I believe that we can, like Paul, encounter God and be forever changed. That’s ultimately why I am writing this commentary; so that all who read this may experience transformation through encountering the living Christ in their encounter with Galatians.
I am grateful to many people for the writing of this text. First, I thank the community of faith that gathers at South Congregational Church, United Church of Christ, in Centerville, Massachusetts.4 Many of my thoughts were formulated in preparation and response to the Sunday morning and Tuesday noon Bible studies. I am grateful to this historic white-steeple Cape Cod congregation for supporting my integration of pastoral ministry and theological reflection. I am also grateful to creative New Testament scholars Greg Carey and Ronald Farmer for their insights. Jody and Henry Neufeld at Energion Publications have been supportive of my work and have improved this text by their editorial comments.

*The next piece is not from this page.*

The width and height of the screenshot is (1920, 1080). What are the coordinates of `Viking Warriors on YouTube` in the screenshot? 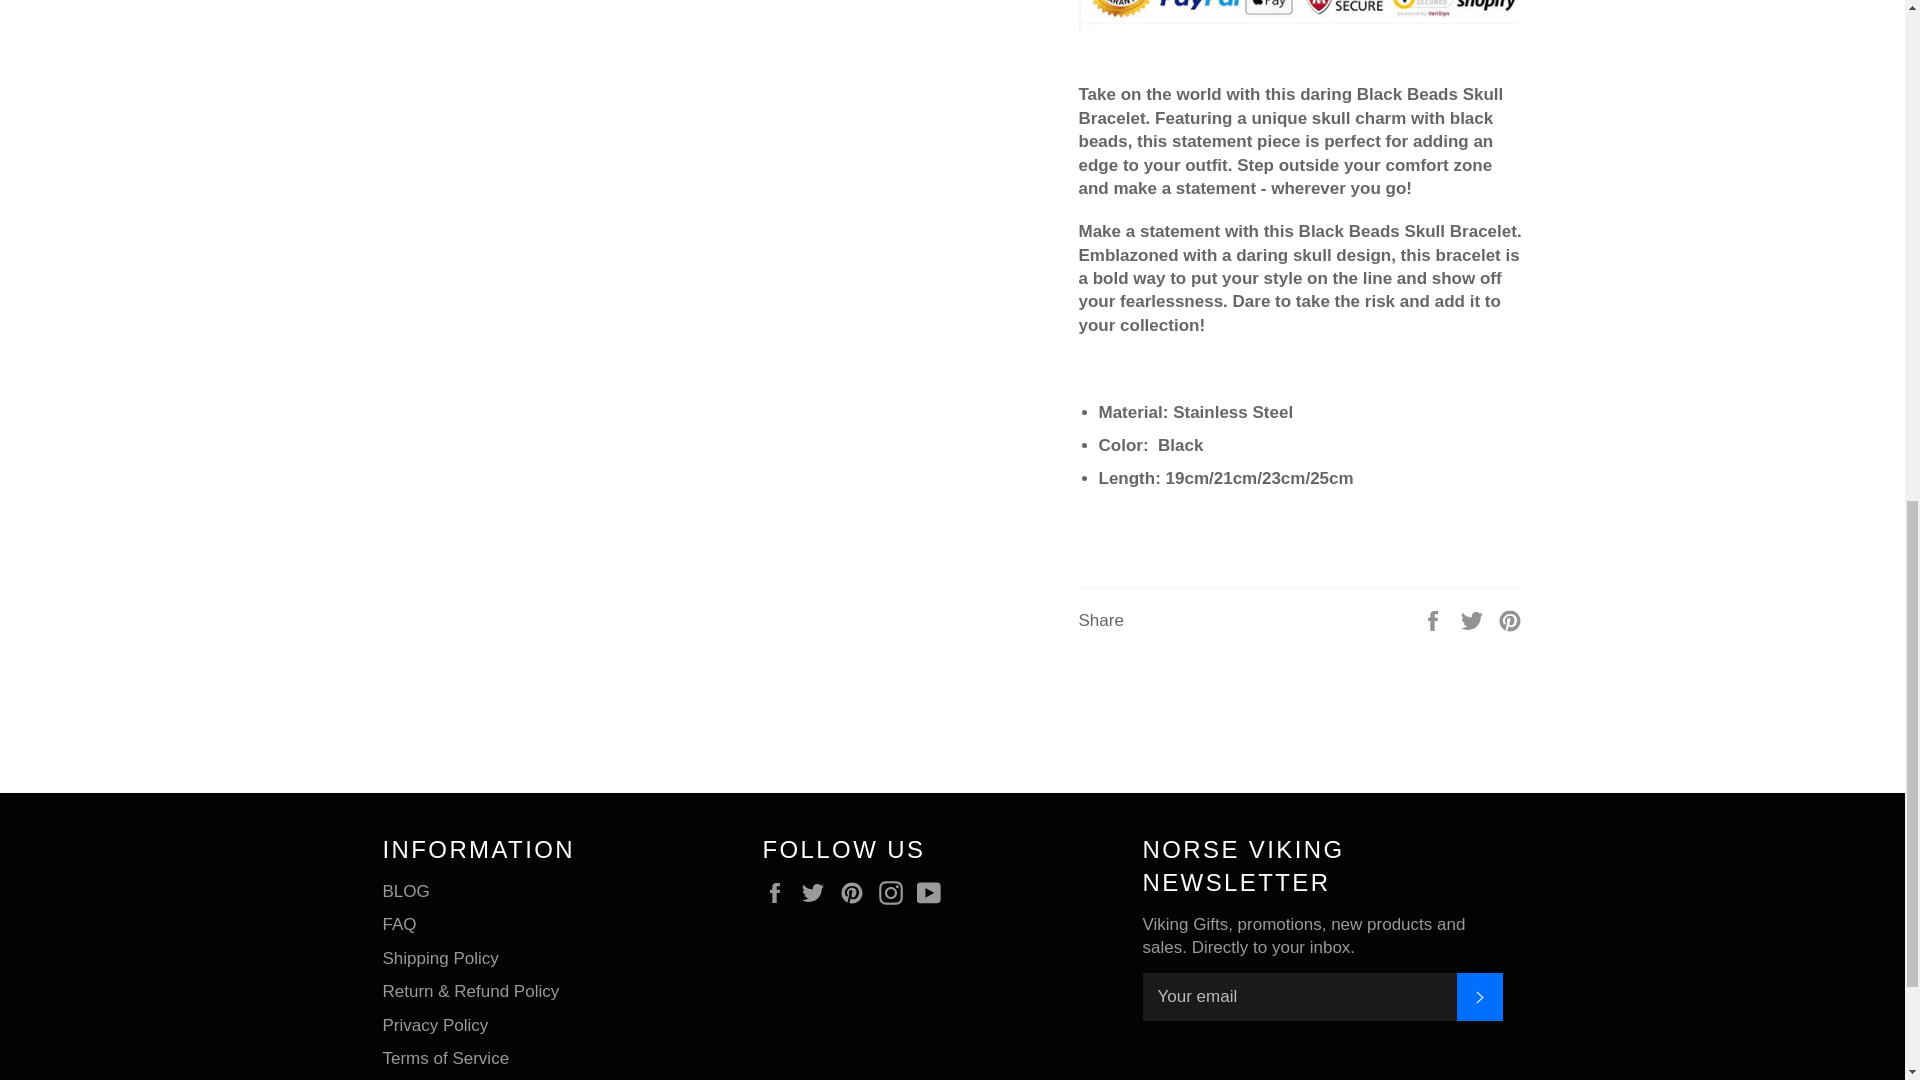 It's located at (934, 892).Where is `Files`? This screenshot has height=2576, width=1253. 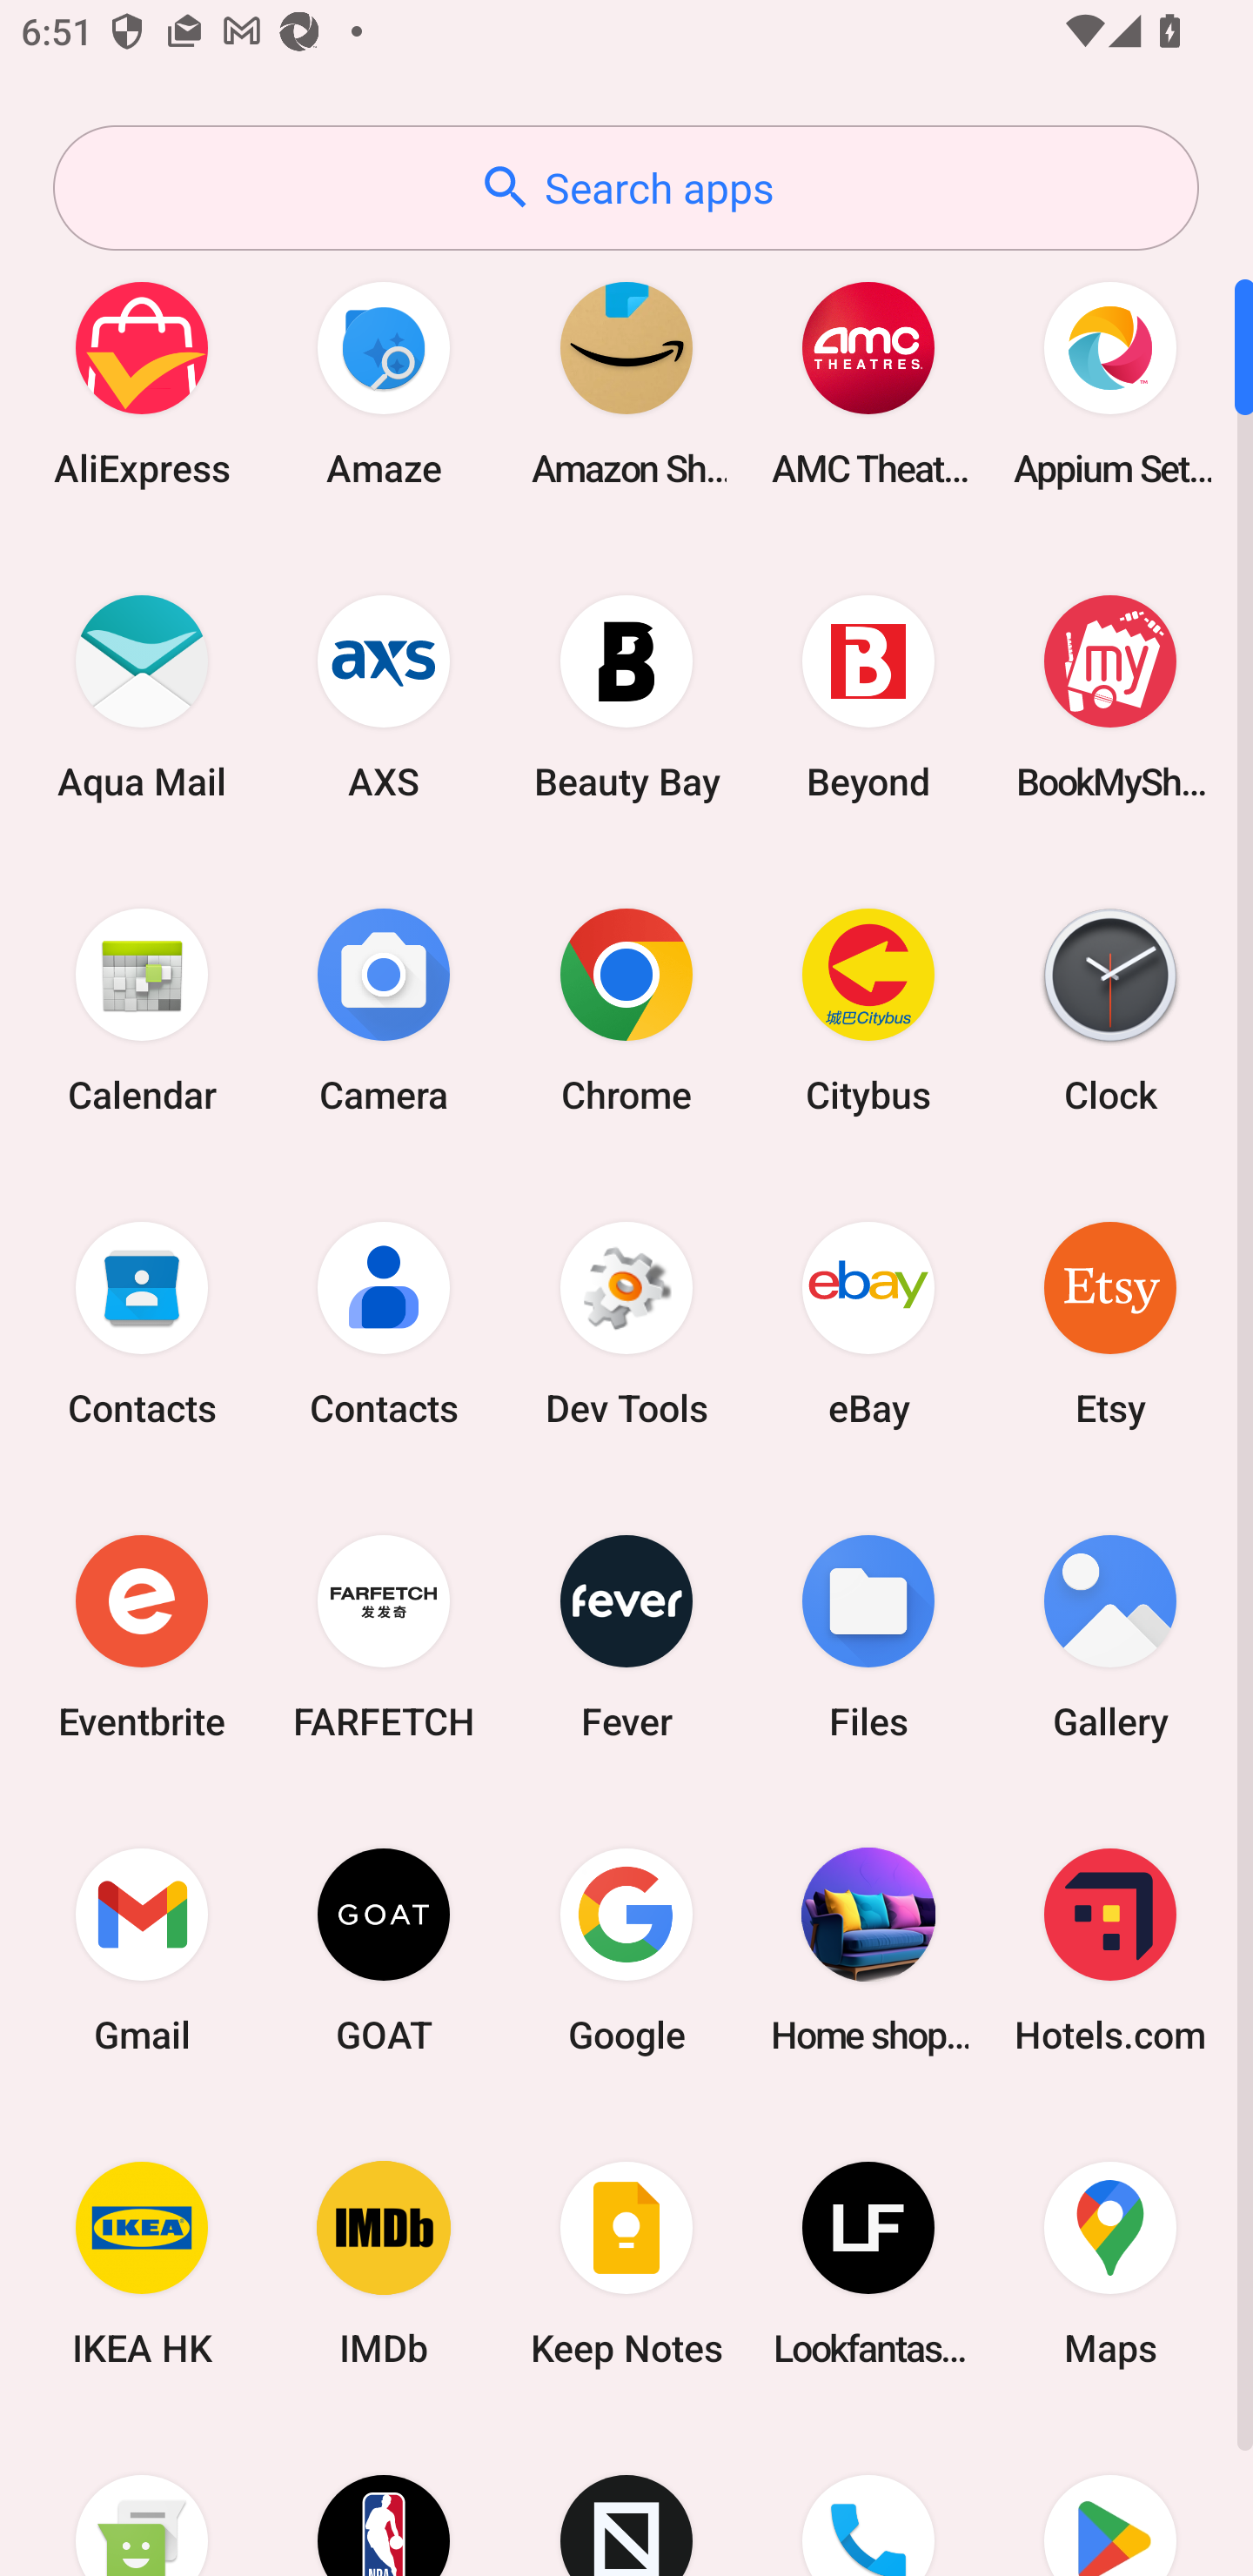 Files is located at coordinates (868, 1636).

I give thanks for pastors who have shaped my own vocation as a scholar-pastor – in particular, John Akers, Ernie Campbell, George Tolman, George “Shorty” Collins, Clayton Gooden – as well as teachers whose pastoral care enabled me to claim my role as a pastoral theologian – John Cobb, Marie Fox, David Griffin, Jack Verheyden, and Richard Keady. As always I give thanks for the companion of lifetime, Kate Gould Epperly, whose ministerial vocation has shaped the evolution of my own life as a scholar, pastor, spiritual guide, parent, and now grandparent of two small boys.
1 For a picture of the early church see Bruce Epperly, Transforming Acts (Gonzalez, FL: Energion Publications, 2013).
2 N.T. Wright, Paul and the Faithfulness of God, volume 1, (Minneapolis: Fortress Press, 2013), 359.
3 Richard Hays, Galatians. The New Interpreter’s Bible. XI. (Nashville: Abingdon, 2000), 183.